━━━━━ Data section ━━━━━

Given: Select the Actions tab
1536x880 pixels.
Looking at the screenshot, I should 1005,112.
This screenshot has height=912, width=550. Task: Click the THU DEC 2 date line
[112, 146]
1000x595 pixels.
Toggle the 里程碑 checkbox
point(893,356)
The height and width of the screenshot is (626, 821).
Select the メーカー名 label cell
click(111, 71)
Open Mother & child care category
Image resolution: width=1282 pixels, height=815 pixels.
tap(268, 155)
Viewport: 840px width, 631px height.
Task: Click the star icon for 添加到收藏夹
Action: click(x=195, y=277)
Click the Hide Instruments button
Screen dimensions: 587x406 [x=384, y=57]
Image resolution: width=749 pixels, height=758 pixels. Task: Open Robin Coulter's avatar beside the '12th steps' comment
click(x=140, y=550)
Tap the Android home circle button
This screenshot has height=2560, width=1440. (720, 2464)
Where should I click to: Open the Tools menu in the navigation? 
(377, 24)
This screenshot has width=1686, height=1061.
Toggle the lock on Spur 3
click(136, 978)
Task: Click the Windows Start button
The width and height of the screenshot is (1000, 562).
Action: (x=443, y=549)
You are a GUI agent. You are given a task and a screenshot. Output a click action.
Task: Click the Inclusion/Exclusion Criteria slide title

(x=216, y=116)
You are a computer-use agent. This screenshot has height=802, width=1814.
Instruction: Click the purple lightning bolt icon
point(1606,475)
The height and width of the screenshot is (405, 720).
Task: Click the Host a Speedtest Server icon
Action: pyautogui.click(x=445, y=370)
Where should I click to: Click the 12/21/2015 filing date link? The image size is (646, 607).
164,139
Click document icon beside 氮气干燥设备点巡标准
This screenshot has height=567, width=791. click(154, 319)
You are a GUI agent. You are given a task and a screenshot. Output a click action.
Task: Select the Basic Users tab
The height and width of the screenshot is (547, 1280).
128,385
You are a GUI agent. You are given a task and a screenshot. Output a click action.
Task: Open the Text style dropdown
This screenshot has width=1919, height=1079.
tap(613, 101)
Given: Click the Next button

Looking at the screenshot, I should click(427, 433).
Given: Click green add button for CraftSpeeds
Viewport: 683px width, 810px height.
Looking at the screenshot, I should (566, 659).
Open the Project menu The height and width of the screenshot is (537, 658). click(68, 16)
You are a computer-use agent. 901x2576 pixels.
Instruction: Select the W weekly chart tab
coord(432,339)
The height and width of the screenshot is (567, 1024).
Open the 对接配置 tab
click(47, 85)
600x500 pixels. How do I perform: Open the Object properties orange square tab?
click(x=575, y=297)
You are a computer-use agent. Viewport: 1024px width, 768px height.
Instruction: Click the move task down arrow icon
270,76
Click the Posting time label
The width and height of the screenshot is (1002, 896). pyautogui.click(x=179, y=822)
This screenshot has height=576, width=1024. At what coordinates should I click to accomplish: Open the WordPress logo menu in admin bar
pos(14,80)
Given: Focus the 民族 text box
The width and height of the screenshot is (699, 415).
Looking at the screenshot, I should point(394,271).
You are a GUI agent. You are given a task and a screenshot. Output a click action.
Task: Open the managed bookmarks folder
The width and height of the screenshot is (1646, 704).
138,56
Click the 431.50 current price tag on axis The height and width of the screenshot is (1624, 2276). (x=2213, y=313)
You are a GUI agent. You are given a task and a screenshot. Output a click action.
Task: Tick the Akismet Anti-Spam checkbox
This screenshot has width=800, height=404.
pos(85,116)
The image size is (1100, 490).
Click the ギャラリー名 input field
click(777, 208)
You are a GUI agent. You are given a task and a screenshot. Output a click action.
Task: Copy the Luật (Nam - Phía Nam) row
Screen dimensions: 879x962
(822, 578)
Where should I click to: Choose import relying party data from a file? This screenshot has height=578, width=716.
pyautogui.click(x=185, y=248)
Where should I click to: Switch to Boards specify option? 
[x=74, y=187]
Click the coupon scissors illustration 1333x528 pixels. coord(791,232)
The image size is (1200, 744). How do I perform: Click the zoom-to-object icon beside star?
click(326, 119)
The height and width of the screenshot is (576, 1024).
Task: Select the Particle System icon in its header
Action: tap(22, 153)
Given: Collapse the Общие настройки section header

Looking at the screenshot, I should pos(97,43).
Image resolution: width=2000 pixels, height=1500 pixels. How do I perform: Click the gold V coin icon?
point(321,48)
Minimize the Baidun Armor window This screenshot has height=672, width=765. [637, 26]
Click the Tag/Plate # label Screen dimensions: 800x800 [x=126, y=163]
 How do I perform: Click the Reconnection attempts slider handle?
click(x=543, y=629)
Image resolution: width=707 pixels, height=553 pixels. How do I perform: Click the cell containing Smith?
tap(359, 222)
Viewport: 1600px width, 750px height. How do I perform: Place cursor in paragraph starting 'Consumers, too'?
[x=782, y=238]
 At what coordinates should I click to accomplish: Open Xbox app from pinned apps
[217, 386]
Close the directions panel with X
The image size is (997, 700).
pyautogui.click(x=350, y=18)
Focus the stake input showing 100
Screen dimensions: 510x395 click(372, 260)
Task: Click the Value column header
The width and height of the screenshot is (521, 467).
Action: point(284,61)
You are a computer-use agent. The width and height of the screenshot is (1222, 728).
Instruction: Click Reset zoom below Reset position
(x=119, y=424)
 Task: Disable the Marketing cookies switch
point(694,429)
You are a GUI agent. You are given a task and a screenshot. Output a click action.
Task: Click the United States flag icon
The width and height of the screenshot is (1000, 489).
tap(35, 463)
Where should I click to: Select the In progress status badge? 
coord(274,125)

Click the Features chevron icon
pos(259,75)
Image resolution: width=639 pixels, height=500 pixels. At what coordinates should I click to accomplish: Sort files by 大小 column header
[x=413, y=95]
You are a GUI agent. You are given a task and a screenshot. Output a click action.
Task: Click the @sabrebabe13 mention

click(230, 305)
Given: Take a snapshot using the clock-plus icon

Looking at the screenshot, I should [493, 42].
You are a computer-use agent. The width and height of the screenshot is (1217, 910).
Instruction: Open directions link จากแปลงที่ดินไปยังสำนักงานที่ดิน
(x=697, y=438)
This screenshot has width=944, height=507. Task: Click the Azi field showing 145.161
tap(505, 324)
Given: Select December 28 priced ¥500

━━━━━

▶ **Required action**: Each of the records is to be written out again without alteration.

▶ **Exercise result**:
Given: Select the Actions tab
1536x880 pixels.
Looking at the screenshot, I should 1005,112.
This screenshot has height=912, width=550. Task: Click the THU DEC 2 date line
[112, 146]
1000x595 pixels.
Toggle the 里程碑 checkbox
point(893,356)
The height and width of the screenshot is (626, 821).
Select the メーカー名 label cell
click(111, 71)
Open Mother & child care category
Image resolution: width=1282 pixels, height=815 pixels.
tap(268, 155)
Viewport: 840px width, 631px height.
Task: Click the star icon for 添加到收藏夹
Action: click(x=195, y=277)
Click the Hide Instruments button
Screen dimensions: 587x406 [x=384, y=57]
Image resolution: width=749 pixels, height=758 pixels. Task: Open Robin Coulter's avatar beside the '12th steps' comment
click(x=140, y=550)
Tap the Android home circle button
This screenshot has height=2560, width=1440. (720, 2464)
Where should I click to: Open the Tools menu in the navigation? 
(377, 24)
This screenshot has width=1686, height=1061.
Toggle the lock on Spur 3
click(136, 978)
Task: Click the Windows Start button
The width and height of the screenshot is (1000, 562).
Action: (x=443, y=549)
You are a GUI agent. You are given a task and a screenshot. Output a click action.
Task: Click the Inclusion/Exclusion Criteria slide title

(x=216, y=116)
You are a computer-use agent. This screenshot has height=802, width=1814.
Instruction: Click the purple lightning bolt icon
point(1606,475)
The height and width of the screenshot is (405, 720).
Task: Click the Host a Speedtest Server icon
Action: pyautogui.click(x=445, y=370)
Where should I click to: Click the 12/21/2015 filing date link? The image size is (646, 607).
164,139
Click document icon beside 氮气干燥设备点巡标准
This screenshot has height=567, width=791. click(154, 319)
You are a GUI agent. You are given a task and a screenshot. Output a click action.
Task: Select the Basic Users tab
The height and width of the screenshot is (547, 1280).
128,385
You are a GUI agent. You are given a task and a screenshot. Output a click action.
Task: Open the Text style dropdown
This screenshot has width=1919, height=1079.
tap(613, 101)
Given: Click the Next button

Looking at the screenshot, I should click(427, 433).
Given: Click green add button for CraftSpeeds
Viewport: 683px width, 810px height.
Looking at the screenshot, I should (566, 659).
Open the Project menu The height and width of the screenshot is (537, 658). click(68, 16)
You are a computer-use agent. 901x2576 pixels.
Instruction: Select the W weekly chart tab
coord(432,339)
The height and width of the screenshot is (567, 1024).
Open the 对接配置 tab
click(47, 85)
600x500 pixels. How do I perform: Open the Object properties orange square tab?
click(x=575, y=297)
You are a computer-use agent. Viewport: 1024px width, 768px height.
Instruction: Click the move task down arrow icon
270,76
Click the Posting time label
The width and height of the screenshot is (1002, 896). pyautogui.click(x=179, y=822)
This screenshot has height=576, width=1024. At what coordinates should I click to accomplish: Open the WordPress logo menu in admin bar
pos(14,80)
Given: Focus the 民族 text box
The width and height of the screenshot is (699, 415).
Looking at the screenshot, I should point(394,271).
You are a GUI agent. You are given a task and a screenshot. Output a click action.
Task: Open the managed bookmarks folder
The width and height of the screenshot is (1646, 704).
138,56
Click the 431.50 current price tag on axis The height and width of the screenshot is (1624, 2276). (x=2213, y=313)
You are a GUI agent. You are given a task and a screenshot. Output a click action.
Task: Tick the Akismet Anti-Spam checkbox
This screenshot has width=800, height=404.
pos(85,116)
The image size is (1100, 490).
Click the ギャラリー名 input field
click(777, 208)
You are a GUI agent. You are given a task and a screenshot. Output a click action.
Task: Copy the Luật (Nam - Phía Nam) row
Screen dimensions: 879x962
(822, 578)
Where should I click to: Choose import relying party data from a file? This screenshot has height=578, width=716.
pyautogui.click(x=185, y=248)
Where should I click to: Switch to Boards specify option? 
[x=74, y=187]
Click the coupon scissors illustration 1333x528 pixels. coord(791,232)
The image size is (1200, 744). How do I perform: Click the zoom-to-object icon beside star?
click(326, 119)
The height and width of the screenshot is (576, 1024).
Task: Select the Particle System icon in its header
Action: tap(22, 153)
Given: Collapse the Общие настройки section header

Looking at the screenshot, I should pos(97,43).
Image resolution: width=2000 pixels, height=1500 pixels. How do I perform: Click the gold V coin icon?
point(321,48)
Minimize the Baidun Armor window This screenshot has height=672, width=765. [637, 26]
Click the Tag/Plate # label Screen dimensions: 800x800 [x=126, y=163]
 How do I perform: Click the Reconnection attempts slider handle?
click(x=543, y=629)
Image resolution: width=707 pixels, height=553 pixels. How do I perform: Click the cell containing Smith?
tap(359, 222)
Viewport: 1600px width, 750px height. How do I perform: Place cursor in paragraph starting 'Consumers, too'?
[x=782, y=238]
 At what coordinates should I click to accomplish: Open Xbox app from pinned apps
[217, 386]
Close the directions panel with X
The image size is (997, 700).
pyautogui.click(x=350, y=18)
Focus the stake input showing 100
Screen dimensions: 510x395 click(372, 260)
Task: Click the Value column header
The width and height of the screenshot is (521, 467).
Action: point(284,61)
You are a computer-use agent. The width and height of the screenshot is (1222, 728).
Instruction: Click Reset zoom below Reset position
(x=119, y=424)
 Task: Disable the Marketing cookies switch
point(694,429)
You are a GUI agent. You are given a task and a screenshot. Output a click action.
Task: Click the United States flag icon
The width and height of the screenshot is (1000, 489).
tap(35, 463)
Where should I click to: Select the In progress status badge? 
coord(274,125)

Click the Features chevron icon
pos(259,75)
Image resolution: width=639 pixels, height=500 pixels. At what coordinates should I click to accomplish: Sort files by 大小 column header
[x=413, y=95]
You are a GUI agent. You are given a task and a screenshot. Output a click action.
Task: Click the @sabrebabe13 mention

click(230, 305)
Given: Take a snapshot using the clock-plus icon

Looking at the screenshot, I should [493, 42].
You are a computer-use agent. The width and height of the screenshot is (1217, 910).
Instruction: Open directions link จากแปลงที่ดินไปยังสำนักงานที่ดิน
(x=697, y=438)
This screenshot has width=944, height=507. Task: Click the Azi field showing 145.161
tap(505, 324)
Given: Select December 28 priced ¥500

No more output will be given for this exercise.